Dissenting Justices Charles Freeman and Anne Burke, who normally side with injury victims, wrote that remand was not appropriate in this case. They wrote that on the question of reasonable foreseeability, the plaintiff established that her father and husband worked at places where they were exposed to asbestos.

"It is difficult to understand what more facts need be alleged here, particularly because it is generally accepted that the first medical studies of bystander exposure were not published until 1965," Freeman wrote. "Based on this, courts have concluded that foreseeability could not be established as a matter of law."

"...(T)here is nothing that plaintiff could allege with respect to her father's employment (from 1931 until 1954) or even her former husband's employment from 1951 until 1964 or 1965 that would assist the court further in assessing the 'foreseeability of the harm' prong to the duty question. In short, remanding this case for further opportunity to amend would accomplish little to aid in answering the question whether defendant owed plaintiff any duty at all."

CSX Transportation had sought to reverse the Fifth District which held that the railroad should have warned the late Annette Simpkins about hazards her late husband Ronald Simpkins brought home.

Ronald Simpkins worked for B&O Railroad from 1958 to 1964.

He and Annette divorced in 1965.

In 2007, she sued CSX and 72 other companies in Madison County.

She blamed CSX for "take home" exposure, as successor to B&O.
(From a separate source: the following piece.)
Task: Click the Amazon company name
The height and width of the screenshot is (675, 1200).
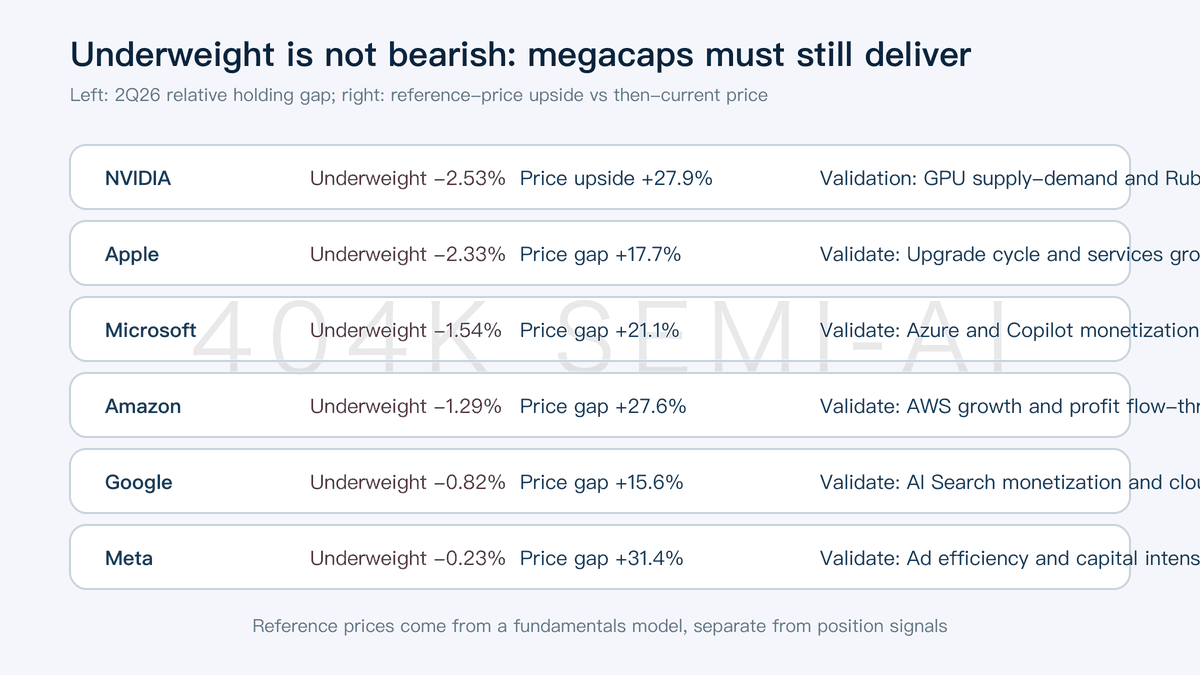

CSX moved to dismiss, denying it owed any duty to warn families of employees.

Annette Simpkins died three months after suing, and Stack substituted daughter Cynthia as plaintiff.

Attorney John Simmons of Alton leads Simpkins's legal team.

CSX argued that only appellate courts or legislatures can create new causes of action.

Kurt Reitz of Thompson and Coburn in Belleville is lead counsel for CSX.

Stack dismissed the case and said, "It sounds like a great argument for the Supreme Court."

Fifth District judges in Mount Vernon reversed Stack in 2010, finding B&O should have foreseen a risk to Annette while Ronald worked for the railroad.